Hydroelectric plants rely on a series of generators to produce electricity. As the shaft turns, it rotates a rotor within the generator. The rotor had large magnets wrapped in copper wire at the edges and rotates within a cylinder lined with more magnets called a "stator." The magnets, passing by each other, generate electricity, which is captured by the copper wire and transferred to wiring, which carries the current away to be used elsewhere.


Several factors determine the amount of electricity generated, including the kinetic energy of water and the size of the generator. Scale models can be constructed for school science fairs using simple objects found at a hobby shop, including using an electrical motor from a remote-controlled car as a stand-in for the generator.
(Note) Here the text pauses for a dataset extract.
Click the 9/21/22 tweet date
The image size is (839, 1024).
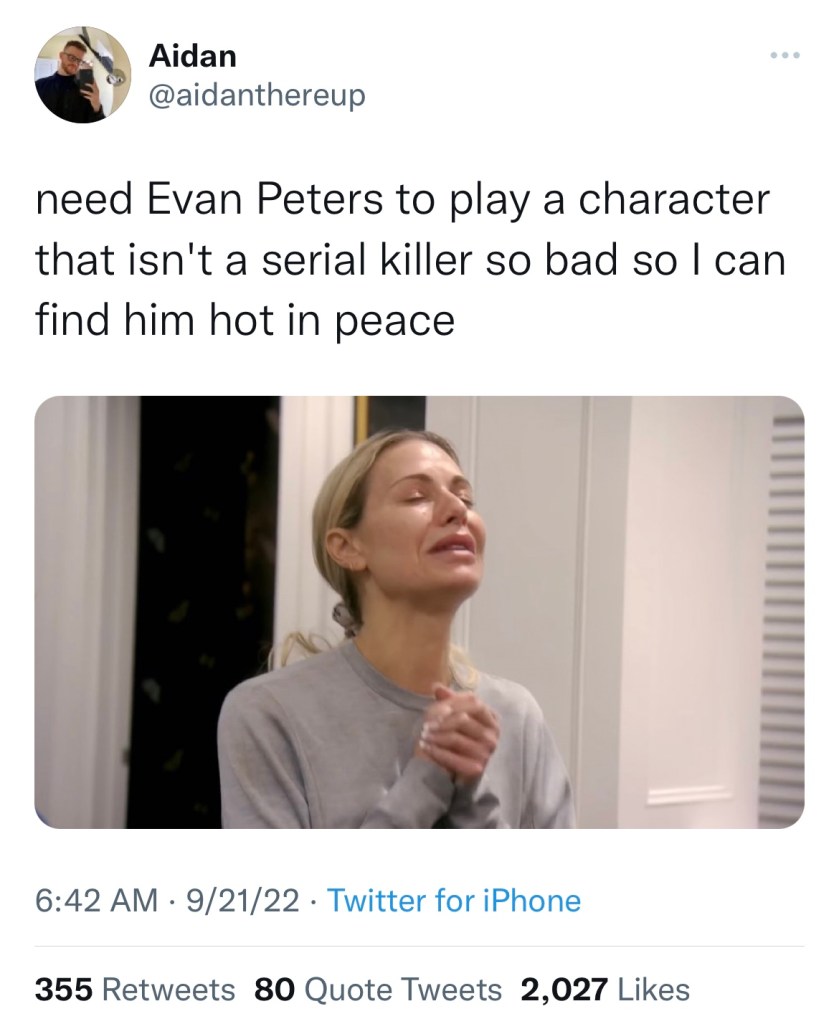point(243,900)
When operating as a motor, the electrical current generates motion, but in reverse, motion from the turning of the axle can create an electrical current.


Water is considered an excellent source of non-polluting energy. As long as there are sources of running water and a place to store that water to build up potential energy, then it is possible to generate electricity with water. There are no carbon emissions associated with hydroelectric power, which has led some to consider it a good source of "clean" energy production. Unlike some other technologies, the ability to generate electricity via water already exists and represents a tried-and-true technology with low initial output to construct plants.
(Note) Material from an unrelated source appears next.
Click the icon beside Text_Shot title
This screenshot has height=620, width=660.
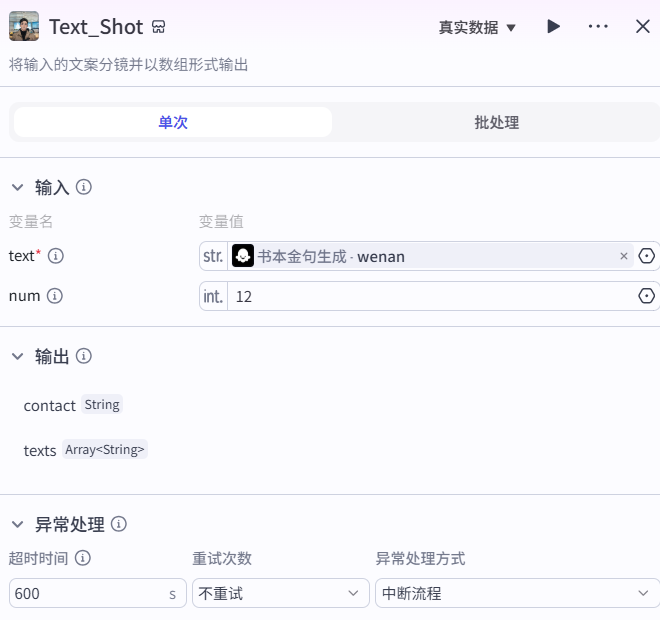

Some environmentalists believe that hydroelectric power holds potential environmental dangers that have been largely ignored. Some argue that the storing of water to create sufficient kinetic energy requires the formation of reservoirs which may flood culturally, economically, or environmentally sensitive areas. For example, Philae Temple in Egypt was moved from its original location to prevent it from being submerged and lost in the waters of Lake Nasser following the construction of the Aswan Dam. Others argue that the diversion of waterways may harm fish, such as salmon, by denying them access to their spawning grounds. In response, some power companies have provided safe "channels" which mimic the original river up which the salmon may swim to reach their spawning grounds. Still others point out that the carbon emissions created by the construction of large hydroelectric dams offset their non-polluting reputation.


Other means of generating electricity using a waterwheel, such as so-called "tidal generators," are being explored as a way to generate electricity with water. Despite its potential drawbacks, hydroelectric power has been and continues to be a popular source of non-polluting electricity. Generating electricity via waterwheel has been used in the Tennessee Valley Authority, Hoover Dam, and the Three Gorges Dam in China. Not all water wheel electrical generators need to be so large, however, and some activists believe that small-scale hydroelectric plants can generate much needed, clean energy for small villages in developing nations.